Question

complete the proof that m∠sut + m∠wxz = 180°. statement reason 1. wy∥ik given 2. ik∥tv given 3. ∠wxz≅∠ijz corresponding angles theorem 4. m∠ijz + m∠sut = 180° 5. m∠sut + m∠wxz = 180° substitution

Explanation:

Step1: Identify given parallel lines

Given $\overleftrightarrow{WY}\parallel\overleftrightarrow{IK}$ and $\overleftrightarrow{IK}\parallel\overleftrightarrow{TV}$.

Step2: Apply corresponding - angles theorem

Since $\overleftrightarrow{WY}\parallel\overleftrightarrow{IK}$, by the Corresponding Angles Theorem, $\angle WXZ\cong\angle IJZ$, so $m\angle WXZ = m\angle IJZ$.

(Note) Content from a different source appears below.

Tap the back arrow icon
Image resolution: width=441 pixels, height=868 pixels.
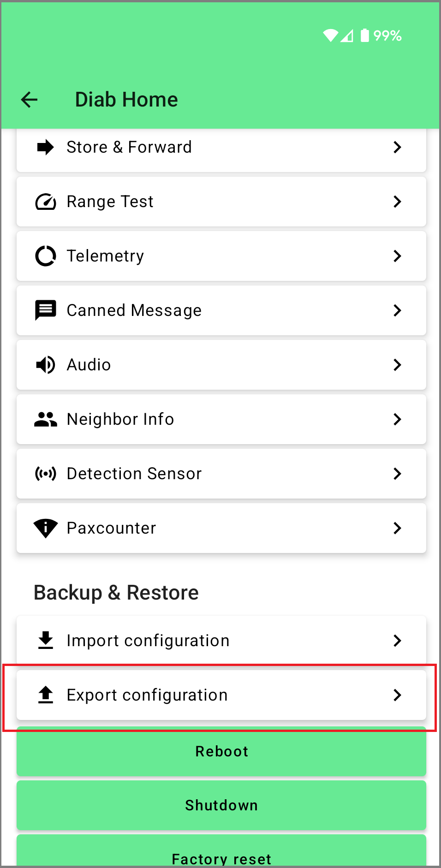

Step3: Use linear - pair property

$\angle IJZ$ and $\angle SUT$ form a linear pair. By the Linear - Pair Postulate, $m\angle IJZ + m\angle SUT=180^{\circ}$.

Step4: Substitute

Substitute $m\angle WXZ$ for $m\angle IJZ$ in the equation $m\angle IJZ + m\angle SUT = 180^{\circ}$. We get $m\angle SUT + m\angle WXZ=180^{\circ}$.

Answer:

The proof is completed as shown above, using the given parallel - line information, the Corresponding Angles Theorem, the Linear - Pair Postulate, and substitution to show that $m\angle SUT + m\angle WXZ = 180^{\circ}$.